Scaling Up by Fostering “Smart” Networks

Case Study on Aflatoun - Child Finance: Changing an Ecosystem to Achieve Social Impact |Center for Advancement of Social Entrepreneurship, Duke University | 2010.

This Case Study on Aflatoun, one of the world’s leading social enterprises, examines how to create a “Path to Ecosystem Change” in order to achieve greater social impact. 

Building Smart Communities Through Network Weaving | June Holley and Valdis Krebs

This paper investigates building sustainable communities through improving their connectivity – internally and externally – using network ties to create economic opportunities. It shows that improved connectivity is created through an iterative and cumulatively scaled process of first “knowing” the network and then “knitting” the network, with a focus on the core network weaver’s journey from the center of the network to the periphery of the network.

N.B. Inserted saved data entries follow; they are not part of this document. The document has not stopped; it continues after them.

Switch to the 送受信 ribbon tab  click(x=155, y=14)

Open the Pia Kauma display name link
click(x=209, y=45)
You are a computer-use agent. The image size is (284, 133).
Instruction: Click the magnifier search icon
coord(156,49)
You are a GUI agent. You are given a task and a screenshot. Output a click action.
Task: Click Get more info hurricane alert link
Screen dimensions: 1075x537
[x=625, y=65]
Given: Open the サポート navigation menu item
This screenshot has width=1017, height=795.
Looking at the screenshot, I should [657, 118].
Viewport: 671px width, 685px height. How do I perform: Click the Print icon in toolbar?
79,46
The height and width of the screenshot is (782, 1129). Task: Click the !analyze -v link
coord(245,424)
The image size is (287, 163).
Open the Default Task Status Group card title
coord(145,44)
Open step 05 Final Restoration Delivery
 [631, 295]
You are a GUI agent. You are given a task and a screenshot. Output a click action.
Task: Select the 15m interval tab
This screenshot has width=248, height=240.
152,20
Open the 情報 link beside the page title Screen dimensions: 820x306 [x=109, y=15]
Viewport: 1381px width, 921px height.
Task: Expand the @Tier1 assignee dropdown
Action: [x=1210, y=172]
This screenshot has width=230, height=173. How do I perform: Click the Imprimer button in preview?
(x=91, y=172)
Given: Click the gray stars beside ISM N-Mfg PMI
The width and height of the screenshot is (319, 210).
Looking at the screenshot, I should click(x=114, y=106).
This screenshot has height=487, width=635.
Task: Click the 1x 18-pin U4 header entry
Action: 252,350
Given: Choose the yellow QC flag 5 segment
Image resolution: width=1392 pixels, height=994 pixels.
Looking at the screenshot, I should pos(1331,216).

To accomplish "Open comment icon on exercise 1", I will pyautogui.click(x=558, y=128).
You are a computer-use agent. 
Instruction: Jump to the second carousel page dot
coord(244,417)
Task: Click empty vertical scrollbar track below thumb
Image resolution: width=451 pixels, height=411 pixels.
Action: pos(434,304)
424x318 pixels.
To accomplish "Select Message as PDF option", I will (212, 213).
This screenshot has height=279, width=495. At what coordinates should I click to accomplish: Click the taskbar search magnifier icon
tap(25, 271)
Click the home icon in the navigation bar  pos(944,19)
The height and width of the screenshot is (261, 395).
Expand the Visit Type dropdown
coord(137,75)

The Networked Nonprofit | Jane Wei-Skillern & Sonia Marciano |Stanford Social Innovation Review | Spring 2008

The success of networked nonprofits suggests that organizations should focus less on growing themselves and more on cultivating their networks. The paper studies several organizations that exemplify this network approach. By mobilizing resources outside their immediate control, networked nonprofits achieve their missions far more efficiently, effectively, and sustainably than they could have by working alone. And so it is wrongheaded for nonprofit leaders simply to build their organizations. Instead, they must build capacity outside of their organizations. This requires them to focus on their mission, not their organization; on trust, not control; and on being a node, not a hub.

Collective Impact |John Kania and Mark Kramer | Stanford Social Innovation Review | Winter 2011

Large-scale social change requires broad cross-sector coordination, yet the social sector remains focused on the isolated intervention of individual organizations. This case study shows that successful collective impact initiatives typically have five conditions that together produce true alignment and lead to powerful results: a common agenda, shared measurement systems, mutually reinforcing activities, continuous communication, and backbone support organizations.

Channeling Change: Making Collective Impact Work |Fay Hanleybrown, John Kania, and  Mark Kramer | Stanford Social Innovation Review | January 2012

TThis follow-up on the popular "Collective Impact" case study provides updated, in-depth guidance on how to achieve collective impact and describes clear steps on how to implement collective impact.

Platforms for Collaboration | Satish Nambisan | Stanford Social Innovation Review | Summer 2009

Some of the brightest ideas for social change grow in the spaces between organizations and sectors. Yet few organizations have systems that make collaboration happen. To foster innovation, organizations need to develop places where they can come together and work creatively—that is, platforms for collaboration. In this article, a management expert identifies three kinds of collaboration platforms— exploration, experimentation, and execution—and then outlines what organizations can do to put these platforms to work for them.

The New Normal: Thoughts for Funders Supporting Scale | Carol Thompson Cole | Venture Philanthropy Partners

Carol Thompson reports on her experience in the philanthropic sector and speaks about the difficulties and challenges in working across sectors and the importance of relationships. She explains why leveraging and aligning efforts is the only way to have any real impact.

Cultivate Your Ecosystem | Gregory Dees | Stanford Social Innovation Review | Winter 2008

This article argues that Social entrepreneurs not only must understand the broad environment in which they work, but also must shape those environments to support their goals, when feasible. Borrowing insights from the field of ecology, the authors offer an ecosystems framework to help social entrepreneurs create long-lasting and significant social change.